-------- Input --------

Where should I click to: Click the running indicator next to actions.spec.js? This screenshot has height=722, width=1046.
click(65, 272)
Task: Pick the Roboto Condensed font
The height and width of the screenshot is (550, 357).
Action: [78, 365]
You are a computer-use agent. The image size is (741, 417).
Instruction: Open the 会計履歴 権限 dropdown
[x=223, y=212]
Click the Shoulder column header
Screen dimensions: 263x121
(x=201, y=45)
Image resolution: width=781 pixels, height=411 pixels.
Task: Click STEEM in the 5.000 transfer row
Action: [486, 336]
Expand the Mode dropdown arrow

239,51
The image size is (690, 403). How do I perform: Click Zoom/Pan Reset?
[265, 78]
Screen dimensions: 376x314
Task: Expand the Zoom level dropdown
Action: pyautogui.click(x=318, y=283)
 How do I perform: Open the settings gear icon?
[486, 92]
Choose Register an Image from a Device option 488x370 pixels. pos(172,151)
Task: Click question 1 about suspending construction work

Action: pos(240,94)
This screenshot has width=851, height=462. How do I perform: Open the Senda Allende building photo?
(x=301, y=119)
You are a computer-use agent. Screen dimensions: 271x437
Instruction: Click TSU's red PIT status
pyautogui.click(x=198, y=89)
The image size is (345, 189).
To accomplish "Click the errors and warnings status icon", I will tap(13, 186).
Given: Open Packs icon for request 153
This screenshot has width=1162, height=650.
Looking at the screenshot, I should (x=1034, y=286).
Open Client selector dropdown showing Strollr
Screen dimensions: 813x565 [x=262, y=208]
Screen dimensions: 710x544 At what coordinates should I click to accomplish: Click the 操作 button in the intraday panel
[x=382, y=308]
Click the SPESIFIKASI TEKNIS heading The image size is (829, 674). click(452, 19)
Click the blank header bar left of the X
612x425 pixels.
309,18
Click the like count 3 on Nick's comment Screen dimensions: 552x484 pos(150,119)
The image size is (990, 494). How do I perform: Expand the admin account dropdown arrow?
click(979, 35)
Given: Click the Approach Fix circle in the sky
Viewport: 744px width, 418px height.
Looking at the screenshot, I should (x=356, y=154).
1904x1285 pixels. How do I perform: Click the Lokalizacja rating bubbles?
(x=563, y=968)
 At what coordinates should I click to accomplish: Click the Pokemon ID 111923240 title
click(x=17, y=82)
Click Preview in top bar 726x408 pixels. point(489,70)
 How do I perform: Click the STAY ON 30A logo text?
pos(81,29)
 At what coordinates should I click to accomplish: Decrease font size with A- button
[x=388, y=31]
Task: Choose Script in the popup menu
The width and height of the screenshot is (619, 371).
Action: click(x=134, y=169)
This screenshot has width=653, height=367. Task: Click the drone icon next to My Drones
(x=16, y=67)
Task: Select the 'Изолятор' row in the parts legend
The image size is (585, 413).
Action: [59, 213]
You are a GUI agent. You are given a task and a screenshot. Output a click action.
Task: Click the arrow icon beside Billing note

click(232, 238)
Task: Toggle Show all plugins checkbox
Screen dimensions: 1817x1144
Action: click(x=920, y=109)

--------

▶ Work request:
Could you copy out all the material word for word?

▶ Answer area:
Where should I click to: Click the running indicator next to actions.spec.js? This screenshot has height=722, width=1046.
click(65, 272)
Task: Pick the Roboto Condensed font
The height and width of the screenshot is (550, 357).
Action: [78, 365]
You are a computer-use agent. The image size is (741, 417).
Instruction: Open the 会計履歴 権限 dropdown
[x=223, y=212]
Click the Shoulder column header
Screen dimensions: 263x121
(x=201, y=45)
Image resolution: width=781 pixels, height=411 pixels.
Task: Click STEEM in the 5.000 transfer row
Action: [486, 336]
Expand the Mode dropdown arrow

239,51
The image size is (690, 403). How do I perform: Click Zoom/Pan Reset?
[265, 78]
Screen dimensions: 376x314
Task: Expand the Zoom level dropdown
Action: pyautogui.click(x=318, y=283)
 How do I perform: Open the settings gear icon?
[486, 92]
Choose Register an Image from a Device option 488x370 pixels. pos(172,151)
Task: Click question 1 about suspending construction work

Action: pos(240,94)
This screenshot has width=851, height=462. How do I perform: Open the Senda Allende building photo?
(x=301, y=119)
You are a computer-use agent. Screen dimensions: 271x437
Instruction: Click TSU's red PIT status
pyautogui.click(x=198, y=89)
The image size is (345, 189).
To accomplish "Click the errors and warnings status icon", I will tap(13, 186).
Given: Open Packs icon for request 153
This screenshot has width=1162, height=650.
Looking at the screenshot, I should (x=1034, y=286).
Open Client selector dropdown showing Strollr
Screen dimensions: 813x565 [x=262, y=208]
Screen dimensions: 710x544 At what coordinates should I click to accomplish: Click the 操作 button in the intraday panel
[x=382, y=308]
Click the SPESIFIKASI TEKNIS heading The image size is (829, 674). click(452, 19)
Click the blank header bar left of the X
612x425 pixels.
309,18
Click the like count 3 on Nick's comment Screen dimensions: 552x484 pos(150,119)
The image size is (990, 494). How do I perform: Expand the admin account dropdown arrow?
click(979, 35)
Given: Click the Approach Fix circle in the sky
Viewport: 744px width, 418px height.
Looking at the screenshot, I should (x=356, y=154).
1904x1285 pixels. How do I perform: Click the Lokalizacja rating bubbles?
(x=563, y=968)
 At what coordinates should I click to accomplish: Click the Pokemon ID 111923240 title
click(x=17, y=82)
Click Preview in top bar 726x408 pixels. point(489,70)
 How do I perform: Click the STAY ON 30A logo text?
pos(81,29)
 At what coordinates should I click to accomplish: Decrease font size with A- button
[x=388, y=31]
Task: Choose Script in the popup menu
The width and height of the screenshot is (619, 371).
Action: click(x=134, y=169)
This screenshot has width=653, height=367. Task: Click the drone icon next to My Drones
(x=16, y=67)
Task: Select the 'Изолятор' row in the parts legend
The image size is (585, 413).
Action: [59, 213]
You are a GUI agent. You are given a task and a screenshot. Output a click action.
Task: Click the arrow icon beside Billing note

click(232, 238)
Task: Toggle Show all plugins checkbox
Screen dimensions: 1817x1144
Action: click(x=920, y=109)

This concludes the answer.